I remember being slightly annoyed–they didn't teach us any of that, but now I of course realize it's because they had been dancing for years and years, and I was trying to concentrate on not falling over during a triple step.

After the six weeks, me and a few of my friends all decided to go out swing dancing at the Masquerade, an Atlanta club which had had swing dancing on Sunday Nights. I remember walking into the club and seeing a ton of people all doing pretzels and wearing martinis shirts and NOT LOOKING ANYTHING AT ALL LIKE WHAT I HAD BEEN TAUGHT. If there was a triple step in that room, it had been taken out back and shot. I was puzzled, because it also didn't look like the movie Swing Kids, either.

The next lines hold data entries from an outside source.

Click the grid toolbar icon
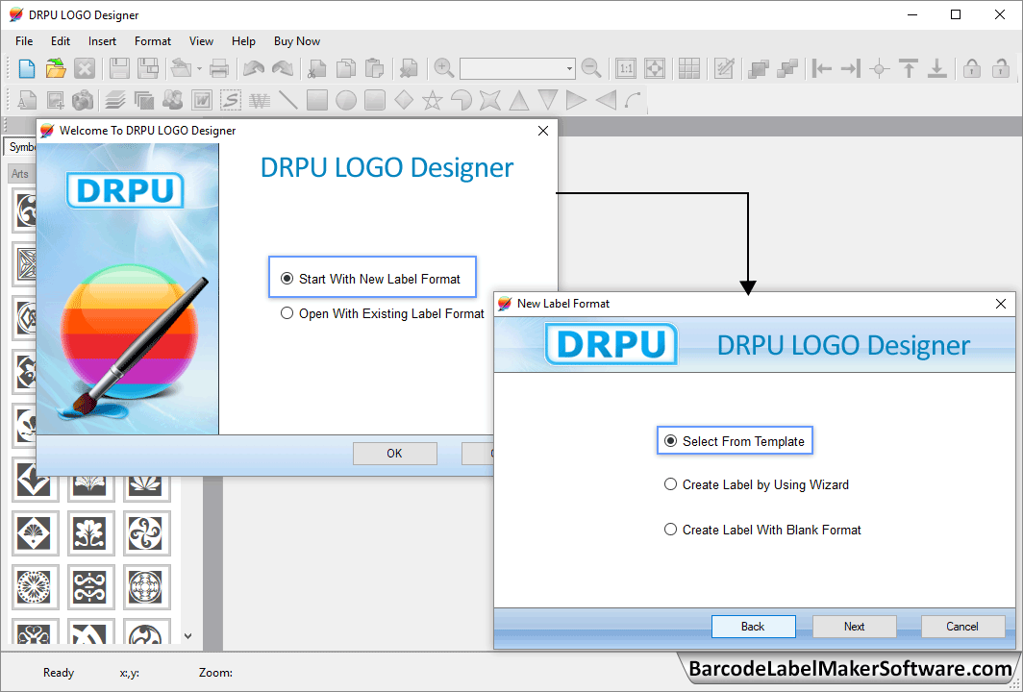Screen dimensions: 1023x692 688,68
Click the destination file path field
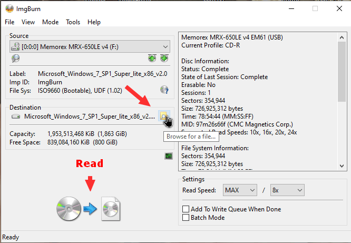 point(84,116)
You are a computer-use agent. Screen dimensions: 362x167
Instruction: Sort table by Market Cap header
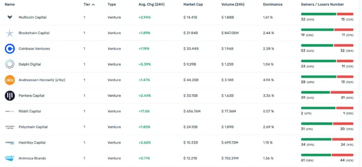[x=193, y=4]
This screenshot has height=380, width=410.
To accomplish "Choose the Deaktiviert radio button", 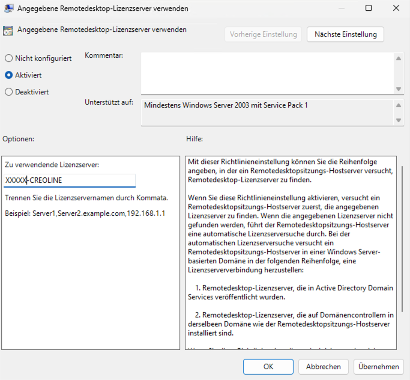I will 8,92.
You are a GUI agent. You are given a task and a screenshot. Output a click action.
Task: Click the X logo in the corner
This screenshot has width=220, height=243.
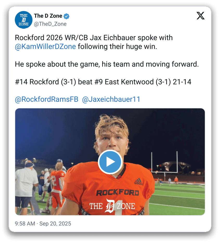coord(200,16)
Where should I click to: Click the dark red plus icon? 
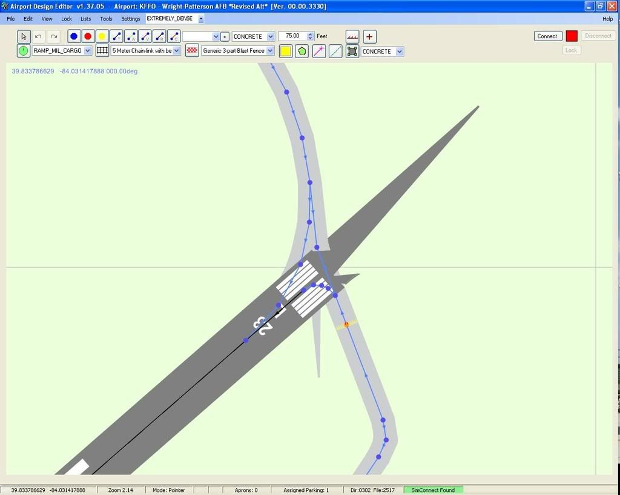(369, 36)
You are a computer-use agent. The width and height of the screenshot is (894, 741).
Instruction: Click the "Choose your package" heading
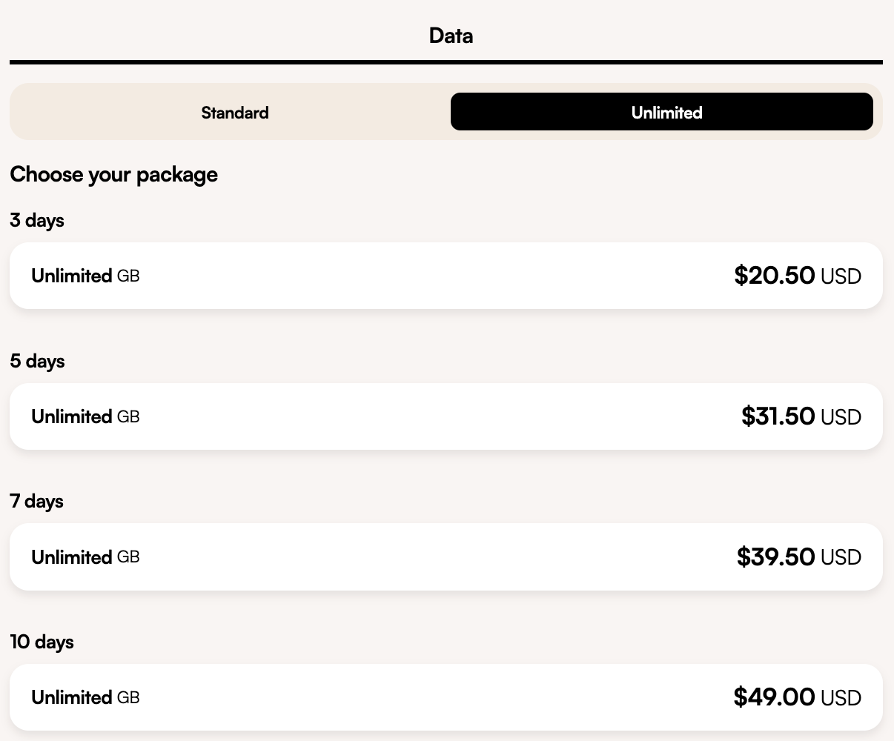click(x=113, y=175)
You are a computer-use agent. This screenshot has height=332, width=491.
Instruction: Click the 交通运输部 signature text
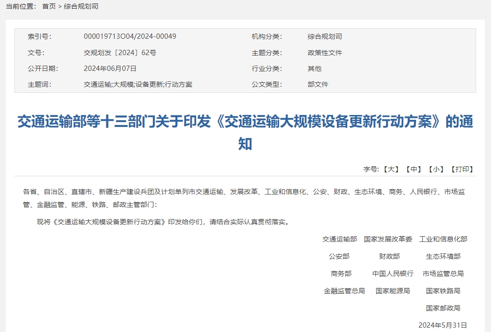(x=339, y=239)
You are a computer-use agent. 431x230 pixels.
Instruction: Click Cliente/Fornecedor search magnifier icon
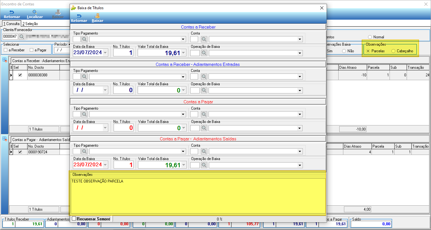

But, I had my friends with me. I asked them to dance, and one-by-one, danced with them until I felt confident enough to ask a stranger to dance–confidence I built by making sure she was a whole lot worse than me. This is how the next few months at the Masquerade went.

The best times for me were when they stopped playing Brian Setzer and Big Bad Voodoo Daddy long enough to play a song from the Swing Kids soundtrack, which, let's face it, are some pretty kick ass arrangements. I would go out there, and just move my body to the music, with my five moves, my friends, and my furious, galloping triple steps.

At this time in my life, I was 6 foot tall, skinny and awkward, with terrible posture. My dancing those first few months must have looked like a broken umbrella caught in a hurricane. But can you imagine a more exhilarating feeling for a broken umbrella?

I'd like to give a shout-out to my Druid Hills Drama friends who invited me to those first lessons and months of dancing, especially Rachel Lambert, Jenny Pittam, and Rachel Mewbron. It was a great idea.